Alsbald ist man mittendrin. Mal tönen seltsame Gerätschaften, mal abgespeicherte Geräusche, etwa aus den Kopfhörern der Videoarbeiten von Bruce Nauman und John Baldessari. Deren strenge Intellektualität wirkt wie ein Kontrapunkt zu den europäischen, von Dada und Fluxus geprägten Klangmaschinen. Da wären Jean Tingue­lys und Günther Ueckers surreale Lärmmonster aus robustem Metall, die einen brutal elegant, die anderen real industriell. Zart nervend: Takis’ motorenbetriebene Saitenanschläger. Pol Burys Saitenzupfer hingegen entwickeln geradezu eine mechanische Poesie.

Nun wäre es falsch, die Klangmaschinen europäischer Künst­le­r:in­nen fern der Theorie zu verorten. Timm Ulrichs’ vergeistigte Arbeiten fungieren gar oft als Kommentare zur Kunst, etwa wenn sich ihr erzeugter Ton jenseits der Wahrnehmungsgrenze nur visuell im Oszillograf bezeugen lässt. Was ist Kunst, ein unhörbares Geräusch?

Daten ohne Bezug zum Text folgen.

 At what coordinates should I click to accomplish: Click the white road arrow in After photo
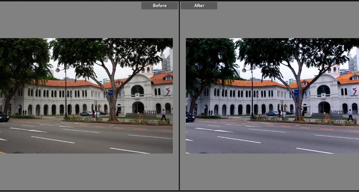click(215, 130)
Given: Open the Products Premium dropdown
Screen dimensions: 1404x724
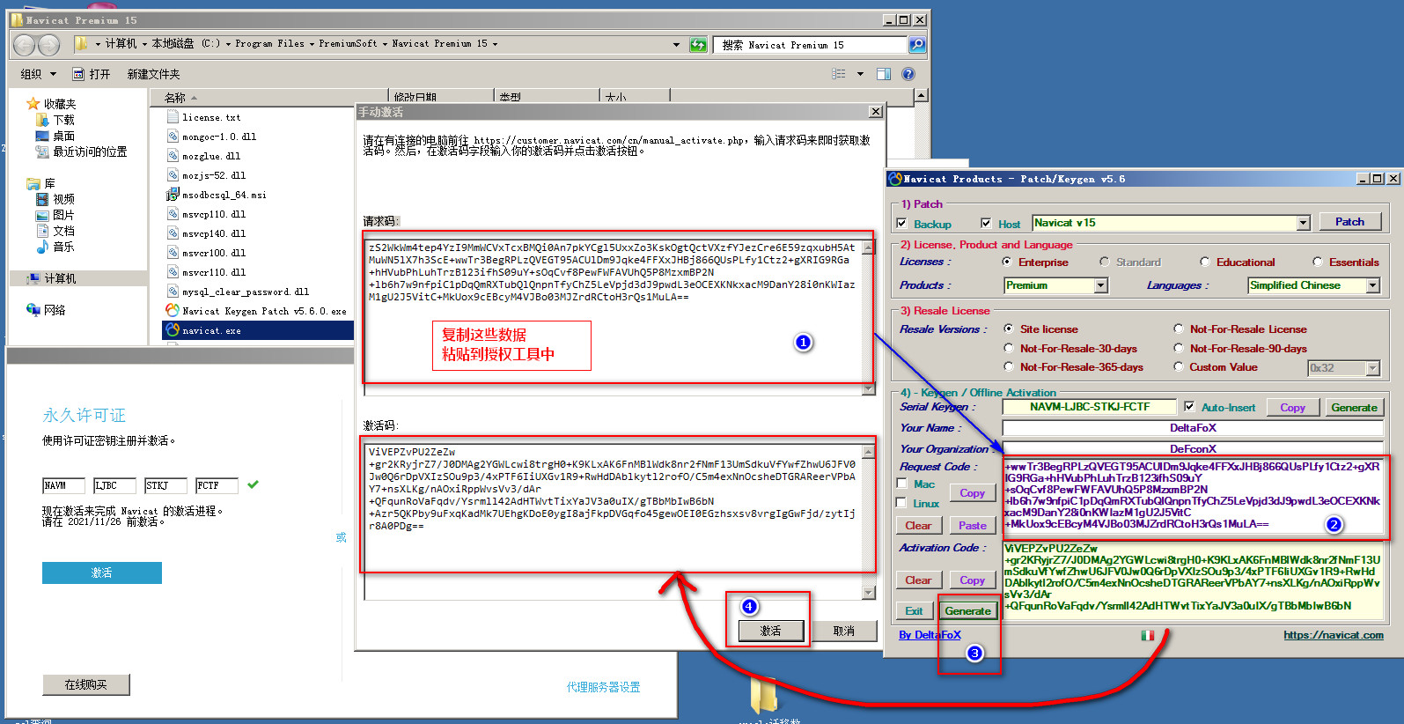Looking at the screenshot, I should point(1100,285).
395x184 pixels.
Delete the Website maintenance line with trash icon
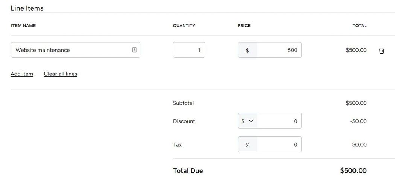tap(381, 50)
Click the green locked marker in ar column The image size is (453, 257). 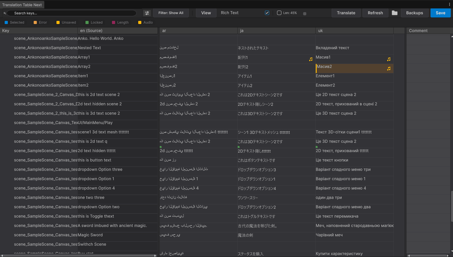pyautogui.click(x=161, y=147)
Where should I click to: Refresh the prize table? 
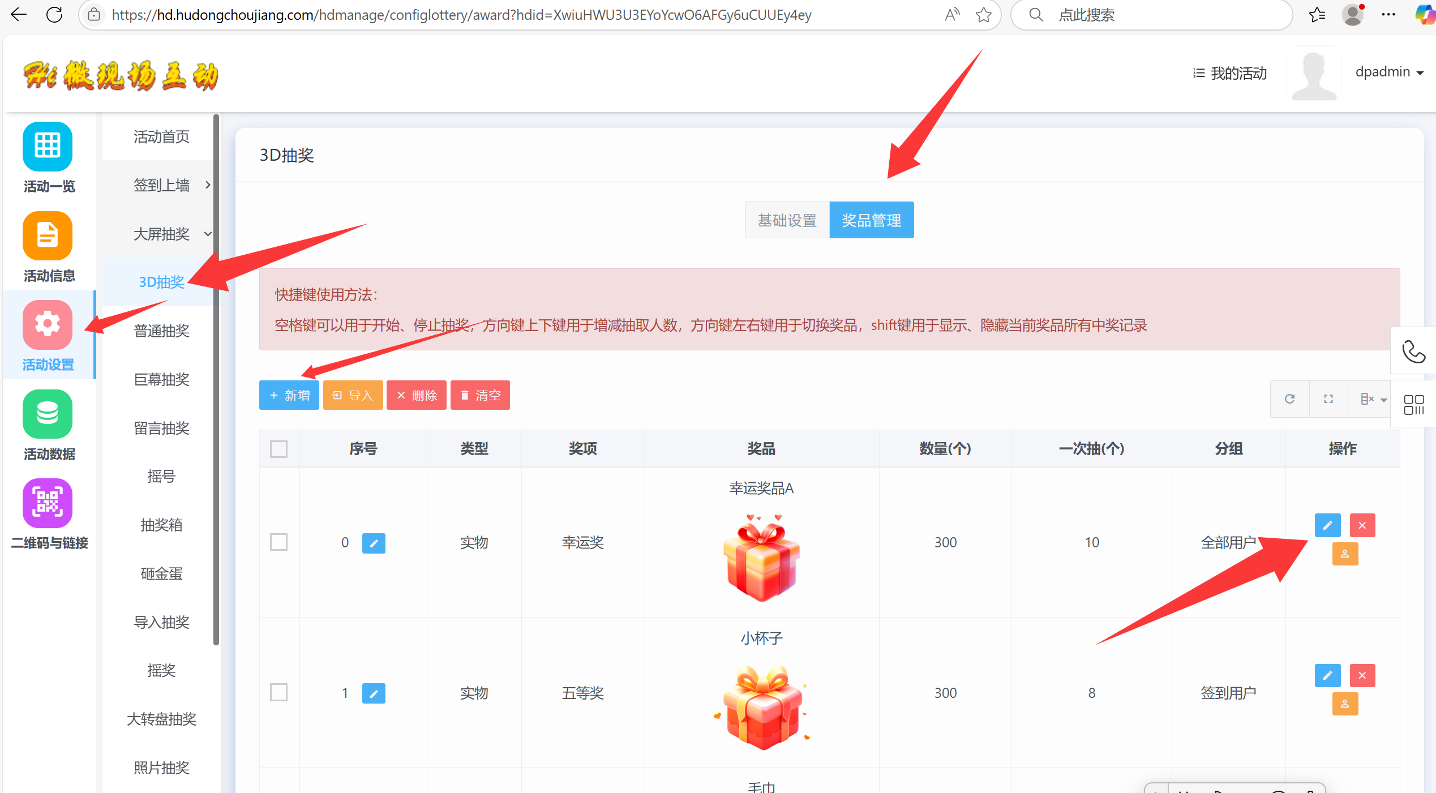[1290, 399]
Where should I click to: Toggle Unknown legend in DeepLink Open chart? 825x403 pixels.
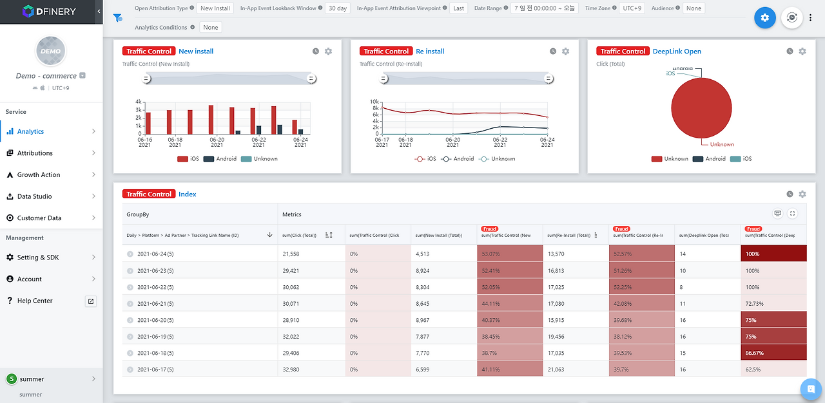click(670, 159)
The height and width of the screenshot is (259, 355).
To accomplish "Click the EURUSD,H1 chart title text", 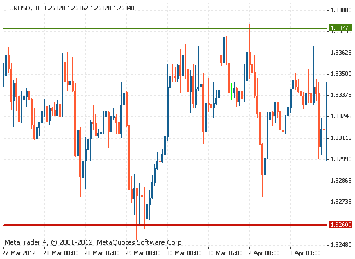I will coord(22,8).
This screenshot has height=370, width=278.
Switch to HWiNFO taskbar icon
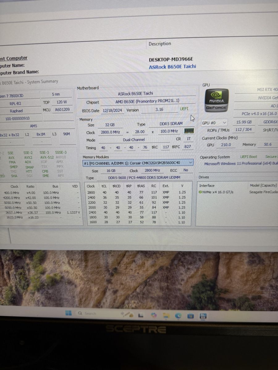pos(203,316)
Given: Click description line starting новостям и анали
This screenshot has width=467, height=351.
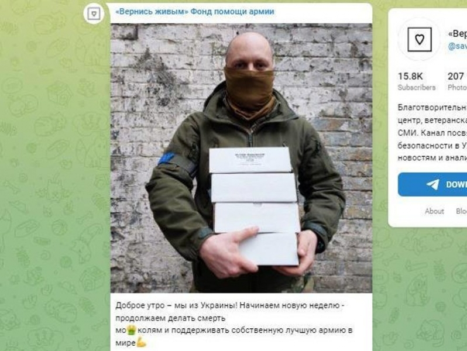Looking at the screenshot, I should click(432, 158).
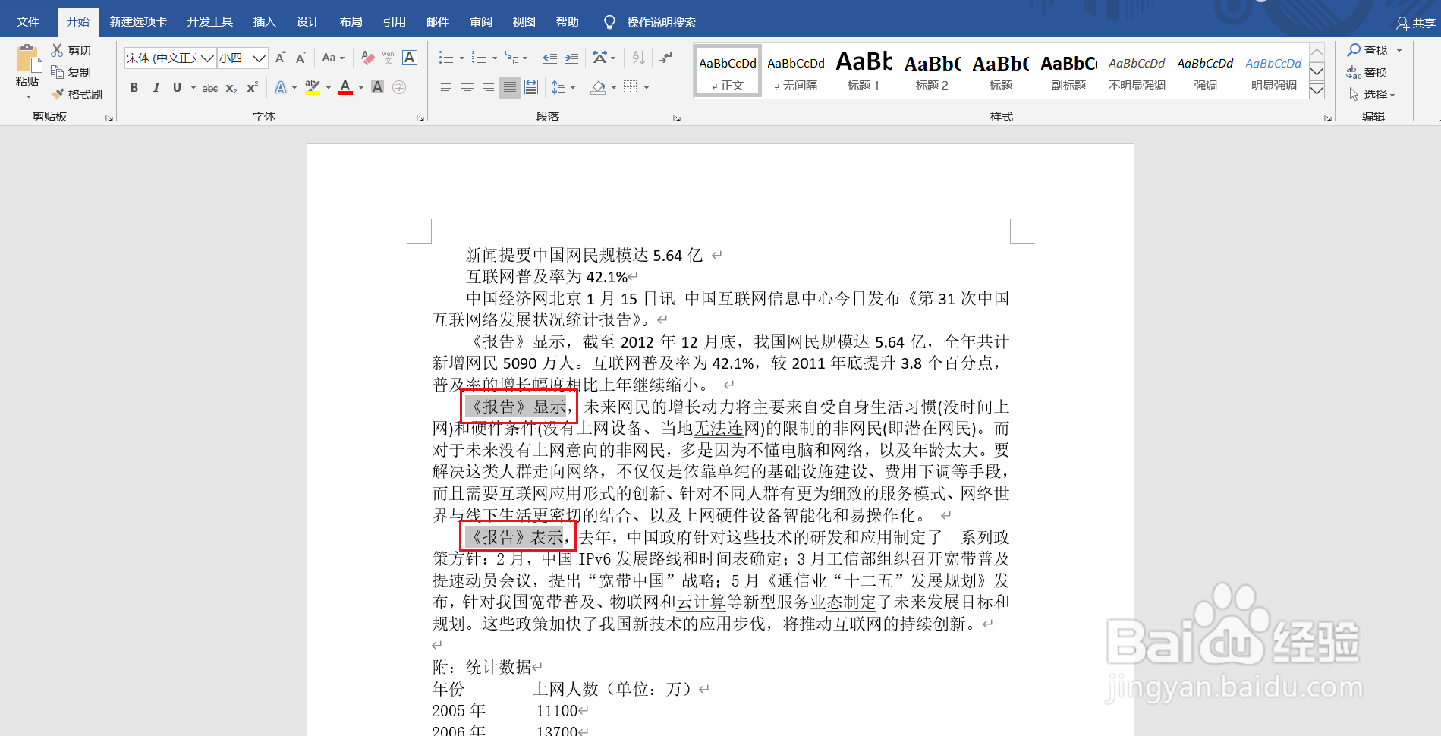Show paragraph marks with the pilcrow icon
The height and width of the screenshot is (736, 1441).
point(665,57)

Doch auch in diesem, einem Versuchsaufbau ähnelnden Werk von Timm Ulrichs lebt die Faszination für das Elektromechanische. Sie hat die Theorien hinter den Kunstwerken überlebt, geschadet hat es ihnen nicht. Nun haben sie ein Eigenleben, gleich den so gruseligen wie entzückend fellbesetzen „Atemobjekten“ von Günter Weseler, deren leise Geräusche fast untergehen.

Längst von Laptops angesteuert

Tatsächliche, unmittelbare, die Distanziertheit auch der antiakademischen Avantgarde durchbrechende Körpererfahrung suchen wenige Arbeiten. Gegen Ende der Schau trifft man auf Bernhard Leitners „Vertical Space“ aus dem Jahr 1975. Es erzeugt den Eindruck, man sei durchflossen von Klang, als würde man Teil der Töne, einem helleren, von oben kommendem Pochen und dunkleren, von unten aufsteigenden Sounds.

„On Air“. Der Klang des Materials in der Kunst der 1950er bis 1970er Jahre. Kaiser Wilhelm Museum, Krefeld. Bis 26. März. Katalog 42 Euro.

Hermann Goepferts „Optophonium“ aus Holz, Metall, Farbe, Licht, Tonband, Lautsprechern und 57 Aluminiumplatten schafft, was sein Titel verspricht: eine audiovisuelle Science-Fiction-Fantasie der frühen 60er, so rauschhaft wie subtil. Hier wird das Kunstwerk zu einem sinnlichen Spektakel. Das erscheint immens, die künstlerischen Visionen vor rund 60 Jahren bieten heute, was digitale Elektronik nicht vermag. So könnte man denken. Und entdeckt dann beim zweiten Blick auf David Tudors „Rainforest V“, dass seine Klangelemente statt von Relais längst von Laptops angesteuert werden.

Später liest man im Katalog über den 1928 geborenen Yaacov Agam und seine „Polyphone Malerei“. Es mag einer Flüchtigkeit geschuldet sein, dass darin bei der Nennung seines Geburtslandes, dem Völkerbundsmandat für Palästina, nur Palästina geschrieben steht. Doch im Zug der Debatten um die BDS-Nähe der letztjährigen Documenta mischen sich so die aktuellen, politischen Diskussionen der Kunst unsanft in den Nachhall der gelungenen Ausstellung.